ヴァイスに言い含められたクローゼは沈痛な面持ちを伏せる。うなだれたクローゼの傍に寄り、ヴァイスはそっと手を差しのべた。
「姫には責任を取っていただかなくてはならなかった。投獄は苦渋の選択だったことでしょう。それなのにあなたが大臣を罰すれば民心は失われていくわ」
もたれかかってくるクローゼの体を受け止め、ヴァイスは優しく髪を撫でた。必死に感情を押し殺そうとしているクローゼは涙を呑んでいたがヴァイスは容赦なく叱責する。
「今、あなたが考えるべきことは善政よ。国民に受け入れられて初めて、王になれるのだから」
「……わかっている」
「解っているのなら、顔を上げて」
ゆっくりと体を離し、クローゼは顔を上げた。
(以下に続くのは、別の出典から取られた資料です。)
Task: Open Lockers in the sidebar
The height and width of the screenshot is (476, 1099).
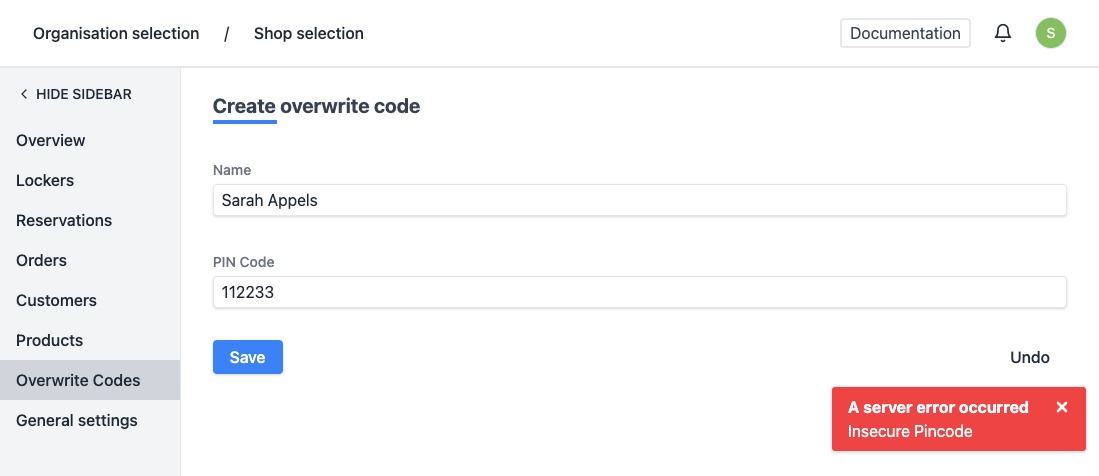Action: tap(45, 180)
その頬に伝う涙の跡を拭いながらヴァイスは慈愛に満ちた微笑みを浮かべて見せる。
「私は大聖堂へ戻らなければならないわ。一人で大丈夫よね?」
「……ああ」
「大切な時期よ。私情に流されないで」
立ち去ろうとしている気配を察したクローゼはヴァイスを引き寄せ唇を重ねる。短く口付けに応えてから、ヴァイスは踵を返した。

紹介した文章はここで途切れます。